Alfalfa is anodyne, antibacterial, antiscorbutic, aperient, diuretic, emetic, febrifuge, haemostatic, nutritive, stimulant and tonic. Alfalfa is high in protein and contains vitamins A, B1, B63 B 12, C, E and K, along with the minerals calcium, potassium, phosphorus, iron, and zinc. Alfalfa leaves have traditionally been used as a nutritive tonic to stimulate the appetite and promote weight gain.
Alfalfa is traditionally prescribed for debility in convalescence or anaemia, haemorrhage, menopausal complaints, pre-menstrual tension, fibroids etc. The leaves are rich in vitamin K, which is used medicinally to encourage the clotting of blood. The plant is grown commercially as a source of chlorophyll and carotene, both of which have proven health benefits. The leaves also contain the anti-oxidant tricin. Extracts of the plant are antibacterial. Its high mineral content enables alfalfa to chelate heavy metals. (1)
Alfalfa is rich in antioxidant phenols and flavonoids. (2)
Alfalfa contains heavy metal chelating plant metallothiones. (3)

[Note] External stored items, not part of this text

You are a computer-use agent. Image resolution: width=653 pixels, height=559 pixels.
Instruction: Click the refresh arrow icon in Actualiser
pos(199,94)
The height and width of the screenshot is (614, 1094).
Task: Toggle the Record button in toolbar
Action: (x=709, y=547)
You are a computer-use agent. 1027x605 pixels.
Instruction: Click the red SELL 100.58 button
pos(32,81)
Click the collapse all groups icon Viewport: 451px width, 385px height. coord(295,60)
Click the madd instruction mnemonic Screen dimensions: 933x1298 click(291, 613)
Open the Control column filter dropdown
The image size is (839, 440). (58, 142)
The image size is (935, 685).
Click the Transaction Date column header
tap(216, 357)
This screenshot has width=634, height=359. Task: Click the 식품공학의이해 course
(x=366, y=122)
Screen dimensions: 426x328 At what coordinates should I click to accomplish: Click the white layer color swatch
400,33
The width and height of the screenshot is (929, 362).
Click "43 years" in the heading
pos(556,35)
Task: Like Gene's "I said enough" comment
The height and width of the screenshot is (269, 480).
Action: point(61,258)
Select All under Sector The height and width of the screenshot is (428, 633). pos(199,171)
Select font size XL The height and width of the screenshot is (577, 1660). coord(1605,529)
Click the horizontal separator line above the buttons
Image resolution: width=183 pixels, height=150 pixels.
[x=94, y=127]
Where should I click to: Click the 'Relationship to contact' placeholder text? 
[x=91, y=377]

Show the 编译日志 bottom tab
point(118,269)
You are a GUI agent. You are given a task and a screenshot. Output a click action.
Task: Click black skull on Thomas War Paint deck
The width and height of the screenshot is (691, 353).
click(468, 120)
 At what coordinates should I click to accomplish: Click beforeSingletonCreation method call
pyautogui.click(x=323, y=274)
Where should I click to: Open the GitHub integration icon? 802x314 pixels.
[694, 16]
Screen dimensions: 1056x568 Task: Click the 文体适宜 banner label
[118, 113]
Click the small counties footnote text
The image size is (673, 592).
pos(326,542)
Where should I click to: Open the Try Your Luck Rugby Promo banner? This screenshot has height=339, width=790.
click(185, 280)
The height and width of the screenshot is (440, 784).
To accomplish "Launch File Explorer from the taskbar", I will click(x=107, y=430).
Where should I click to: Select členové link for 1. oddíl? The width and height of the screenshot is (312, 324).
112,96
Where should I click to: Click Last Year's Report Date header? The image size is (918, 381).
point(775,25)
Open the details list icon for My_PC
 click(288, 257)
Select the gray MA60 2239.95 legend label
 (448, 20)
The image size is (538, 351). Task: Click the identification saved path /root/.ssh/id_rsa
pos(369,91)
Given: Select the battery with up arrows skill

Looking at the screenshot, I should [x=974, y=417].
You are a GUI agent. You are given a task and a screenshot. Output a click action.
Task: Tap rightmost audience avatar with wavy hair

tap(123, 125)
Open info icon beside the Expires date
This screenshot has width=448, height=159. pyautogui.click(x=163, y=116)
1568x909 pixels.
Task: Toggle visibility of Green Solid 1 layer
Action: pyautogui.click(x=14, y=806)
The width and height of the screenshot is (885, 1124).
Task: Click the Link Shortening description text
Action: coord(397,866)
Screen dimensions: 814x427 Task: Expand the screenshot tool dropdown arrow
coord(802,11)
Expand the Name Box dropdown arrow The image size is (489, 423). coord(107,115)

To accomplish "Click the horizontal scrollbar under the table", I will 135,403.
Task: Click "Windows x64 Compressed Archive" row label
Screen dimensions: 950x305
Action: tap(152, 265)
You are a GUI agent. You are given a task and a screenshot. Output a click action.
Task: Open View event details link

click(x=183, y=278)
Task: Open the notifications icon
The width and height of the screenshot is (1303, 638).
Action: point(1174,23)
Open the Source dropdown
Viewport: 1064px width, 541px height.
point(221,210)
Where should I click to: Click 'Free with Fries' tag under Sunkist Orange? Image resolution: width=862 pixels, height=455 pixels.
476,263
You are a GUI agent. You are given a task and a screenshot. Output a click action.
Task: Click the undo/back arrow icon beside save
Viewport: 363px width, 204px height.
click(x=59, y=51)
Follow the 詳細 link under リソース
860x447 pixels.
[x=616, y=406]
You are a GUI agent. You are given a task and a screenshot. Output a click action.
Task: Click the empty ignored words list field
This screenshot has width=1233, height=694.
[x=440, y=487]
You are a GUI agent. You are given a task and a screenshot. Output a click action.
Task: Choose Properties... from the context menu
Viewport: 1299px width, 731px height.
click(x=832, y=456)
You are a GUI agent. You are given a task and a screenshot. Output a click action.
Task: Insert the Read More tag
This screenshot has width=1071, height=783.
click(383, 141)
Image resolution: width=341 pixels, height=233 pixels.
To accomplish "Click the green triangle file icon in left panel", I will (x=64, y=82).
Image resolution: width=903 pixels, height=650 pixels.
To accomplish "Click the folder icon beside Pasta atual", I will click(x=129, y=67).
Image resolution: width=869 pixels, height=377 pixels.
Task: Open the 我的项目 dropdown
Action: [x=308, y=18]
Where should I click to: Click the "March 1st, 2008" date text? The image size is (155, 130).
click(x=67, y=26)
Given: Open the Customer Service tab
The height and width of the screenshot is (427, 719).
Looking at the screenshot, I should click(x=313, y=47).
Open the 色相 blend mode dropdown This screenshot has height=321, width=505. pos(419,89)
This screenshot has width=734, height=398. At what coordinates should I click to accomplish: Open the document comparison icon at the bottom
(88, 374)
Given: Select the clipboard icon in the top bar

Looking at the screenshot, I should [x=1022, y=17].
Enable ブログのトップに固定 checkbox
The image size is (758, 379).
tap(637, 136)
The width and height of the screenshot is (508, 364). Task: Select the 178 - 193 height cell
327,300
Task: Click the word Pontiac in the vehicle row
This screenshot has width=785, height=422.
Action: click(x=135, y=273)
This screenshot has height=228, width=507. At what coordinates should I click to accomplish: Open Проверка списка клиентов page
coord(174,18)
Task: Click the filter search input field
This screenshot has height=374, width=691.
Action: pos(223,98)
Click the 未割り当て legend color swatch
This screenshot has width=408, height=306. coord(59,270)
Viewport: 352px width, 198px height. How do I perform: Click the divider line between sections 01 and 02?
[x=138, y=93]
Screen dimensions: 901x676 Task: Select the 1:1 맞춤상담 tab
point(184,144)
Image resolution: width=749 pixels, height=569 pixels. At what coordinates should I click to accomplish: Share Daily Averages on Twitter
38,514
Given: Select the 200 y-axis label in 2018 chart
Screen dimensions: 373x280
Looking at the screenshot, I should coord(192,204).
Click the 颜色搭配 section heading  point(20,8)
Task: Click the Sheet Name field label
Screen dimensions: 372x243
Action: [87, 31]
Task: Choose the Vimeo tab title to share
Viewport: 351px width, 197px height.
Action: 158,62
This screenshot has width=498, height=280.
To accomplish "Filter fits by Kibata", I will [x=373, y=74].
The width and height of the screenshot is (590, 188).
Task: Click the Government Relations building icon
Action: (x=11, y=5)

Alfalfa is well studied as it is used in animal feed for its nutritional value. A study was to examining the effects of alfalfa flavonoids on the production performance, immunity, and ruminal fermentation in dairy cows found alfala supplementation regulating populations of gut microbes, increases antioxidant enzyme status and increases of lymphocyte and neutrophil to enhance immunity. (4)
Nonpharmacological herbal agents are a new approach in the management of diabetes. Aqueous extract of alfalfa have been shown to reduce all signs of diabetes incusing blood sugar, cholesterol, triglycerides, high-density and low-density lipoprotein in diabetic rats. (2)
In human studies, alfalfa seeds help normalize serum cholesterol concentrations in patients with type II hyperlipoproteinemia. (5)
1. PFAF. Medicago sativa - L. 2018 [Available from: https://pfaf.org/user/plant.aspx?LatinName=Medicago+sativa.
2. Soto-Zarazua MG, Bah M, Costa ASG, Rodrigues F, Pimentel FB, Rojas-Molina I, et al. Nutraceutical Potential of New Alfalfa (Medicago sativa) Ingredients for Beverage Preparations. J Med Food. 2017;20(10):1039-46.
3. Robinson NJ, Tommey AM, Kuske C, Jackson PJ. Plant metallothioneins. The Biochemical journal. 1993;295 ( Pt 1)(Pt 1):1-10.
4. Zhan J, Liu M, Su X, Zhan K, Zhang C, Zhao G. Effects of alfalfa flavonoids on the production performance, immune system, and ruminal fermentation of dairy cows. Asian-Australasian journal of animal sciences. 2017;30(10):1416-24.
5. Molgaard J, von Schenck H, Olsson AG. Alfalfa seeds lower low density lipoprotein cholesterol and apolipoprotein B concentrations in patients with type II hyperlipoproteinemia. Atherosclerosis. 1987;65(1-2):173-9.